What is expected:
In the passage below, the narrator's view of the ghostly figure is partial. Explain why the narrator could not see the figure's whole body.

*** Passage Section Begins ***

Amidst the seeming tranquillity of the village, where Beth finds pleasure participating in a sewing circle and other local activities, Ned seems to be something of an outsider. He has heard of a revenue agent who has come to a bad end, and whose ghost seems to haunt the nearby woods; and on one occasion he actually hears bansheelike howls in the woods, then sees a hideous sight:

Ghastly, eerie, the figure was a gray ashen hue, the white garments flapping like cerements, a specter returned from the grave. I have never seen a ghost, nor do I believe that ghosts exist, but at that moment I was absolutely certain I was looking at one. It seemed to glow against the lurid sky, hovering some twelve feet above me, the body cut off by the edge of the embankment, head upraised, arms outstretched. I tried to tell myself I was imagining all this, but there it stood, a haggard, silvery shape, like some ghoul risen from the dead. (148)

Only much later does Ned learn that this grotesque figure was a man who had been a former handyman in the village whose tongue had been cut out—but for what reason?

*** Passage Section Ends ***
*** Records Section Begins ***

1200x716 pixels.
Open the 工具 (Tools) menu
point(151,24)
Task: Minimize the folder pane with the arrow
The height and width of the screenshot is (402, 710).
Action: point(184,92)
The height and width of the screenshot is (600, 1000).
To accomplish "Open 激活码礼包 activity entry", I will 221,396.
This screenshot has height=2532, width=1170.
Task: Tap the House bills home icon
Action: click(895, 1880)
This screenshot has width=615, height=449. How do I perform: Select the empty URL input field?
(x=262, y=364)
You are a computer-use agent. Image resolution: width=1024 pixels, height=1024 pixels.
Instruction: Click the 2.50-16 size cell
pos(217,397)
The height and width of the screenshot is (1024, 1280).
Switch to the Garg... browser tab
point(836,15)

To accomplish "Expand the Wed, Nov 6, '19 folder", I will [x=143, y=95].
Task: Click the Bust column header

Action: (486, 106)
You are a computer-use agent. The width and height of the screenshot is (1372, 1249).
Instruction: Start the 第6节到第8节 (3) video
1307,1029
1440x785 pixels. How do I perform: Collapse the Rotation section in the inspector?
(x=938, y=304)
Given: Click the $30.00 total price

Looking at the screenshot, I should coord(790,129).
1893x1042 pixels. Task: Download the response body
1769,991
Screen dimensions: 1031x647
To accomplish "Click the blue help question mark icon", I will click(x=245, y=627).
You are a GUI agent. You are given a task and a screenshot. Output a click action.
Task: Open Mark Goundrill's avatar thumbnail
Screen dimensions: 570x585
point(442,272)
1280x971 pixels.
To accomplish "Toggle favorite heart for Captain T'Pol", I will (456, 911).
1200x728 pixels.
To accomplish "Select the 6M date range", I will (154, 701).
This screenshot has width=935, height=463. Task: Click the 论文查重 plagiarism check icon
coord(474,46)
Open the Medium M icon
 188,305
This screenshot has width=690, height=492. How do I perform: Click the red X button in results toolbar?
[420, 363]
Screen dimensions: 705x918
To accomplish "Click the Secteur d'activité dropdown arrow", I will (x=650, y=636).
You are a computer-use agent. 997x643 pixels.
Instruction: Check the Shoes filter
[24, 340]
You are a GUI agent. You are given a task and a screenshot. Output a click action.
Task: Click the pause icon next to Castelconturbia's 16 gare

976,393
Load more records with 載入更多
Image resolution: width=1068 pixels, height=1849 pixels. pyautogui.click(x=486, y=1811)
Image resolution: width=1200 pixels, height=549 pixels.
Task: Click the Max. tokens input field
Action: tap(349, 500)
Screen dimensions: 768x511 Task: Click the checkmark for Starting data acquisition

*** Records Section Ends ***

Answer to the exercise:
The figure's body was cut off from the narrator's view by the edge of the embankment. The figure seemed to hover some twelve feet above the narrator, with its head upraised and its arms outstretched.